**Problem description**
Swap "location" for "position" in the data, starting at the line that has "The height and width of the screenshot is (892, 1406)." and stopping after the line that has "stats-swatch-blue is located", and give back only those lines with nothing else changed. Leave the pictures out.

**Given information**
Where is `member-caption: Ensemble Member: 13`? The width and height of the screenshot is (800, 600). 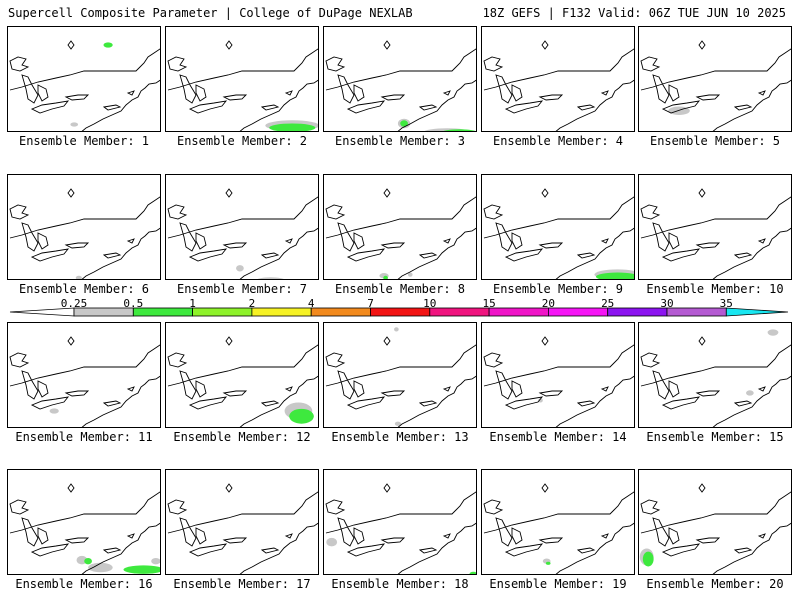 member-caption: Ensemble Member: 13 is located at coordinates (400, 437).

==

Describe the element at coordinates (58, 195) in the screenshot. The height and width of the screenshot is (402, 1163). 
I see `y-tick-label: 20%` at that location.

--

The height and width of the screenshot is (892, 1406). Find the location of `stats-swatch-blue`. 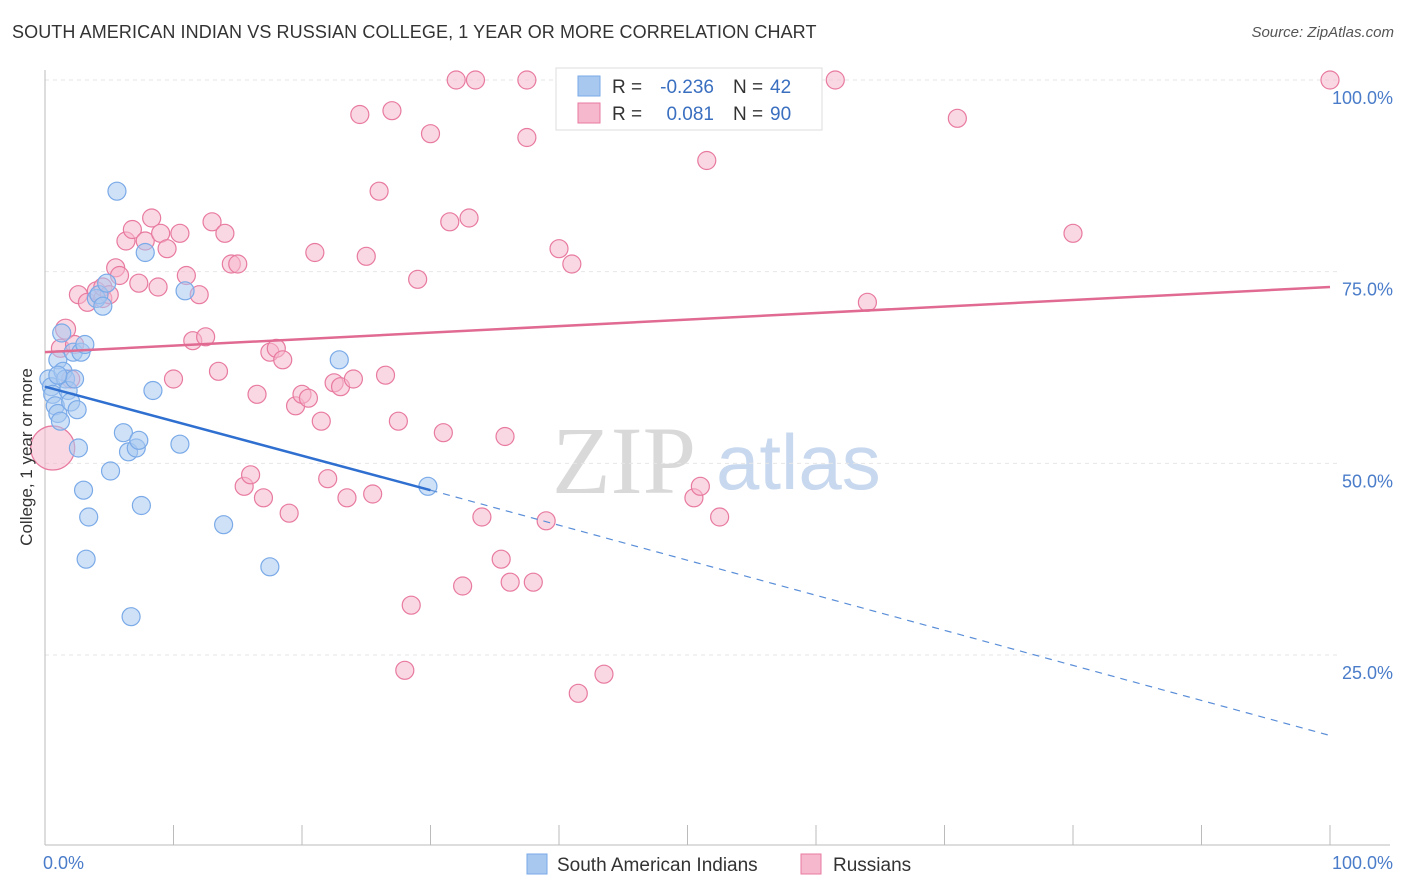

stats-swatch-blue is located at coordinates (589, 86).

**Result of the task**
The height and width of the screenshot is (892, 1406). Find the position of `stats-swatch-blue`. 

stats-swatch-blue is located at coordinates (589, 86).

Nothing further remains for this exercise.